#### WORK TO BE COMPLETED:
From the line containing "Click the 1e6 volume scale label" down to the final entry below, restate each line word for word.

(Saved entries)
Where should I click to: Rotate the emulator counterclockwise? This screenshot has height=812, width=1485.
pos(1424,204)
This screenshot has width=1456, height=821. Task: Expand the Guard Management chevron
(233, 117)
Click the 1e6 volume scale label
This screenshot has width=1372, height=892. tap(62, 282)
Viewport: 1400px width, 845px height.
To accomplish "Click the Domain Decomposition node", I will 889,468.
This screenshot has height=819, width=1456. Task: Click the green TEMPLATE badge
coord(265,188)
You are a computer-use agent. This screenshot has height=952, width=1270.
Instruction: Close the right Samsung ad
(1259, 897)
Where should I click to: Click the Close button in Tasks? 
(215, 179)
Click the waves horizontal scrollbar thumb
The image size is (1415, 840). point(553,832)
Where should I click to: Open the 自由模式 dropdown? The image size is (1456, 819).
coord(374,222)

#### FINAL ANSWER:
Click the 1e6 volume scale label
This screenshot has width=1372, height=892. tap(62, 282)
Viewport: 1400px width, 845px height.
To accomplish "Click the Domain Decomposition node", I will 889,468.
This screenshot has height=819, width=1456. Task: Click the green TEMPLATE badge
coord(265,188)
You are a computer-use agent. This screenshot has height=952, width=1270.
Instruction: Close the right Samsung ad
(1259, 897)
Where should I click to: Click the Close button in Tasks? 
(215, 179)
Click the waves horizontal scrollbar thumb
The image size is (1415, 840). point(553,832)
Where should I click to: Open the 自由模式 dropdown? The image size is (1456, 819).
coord(374,222)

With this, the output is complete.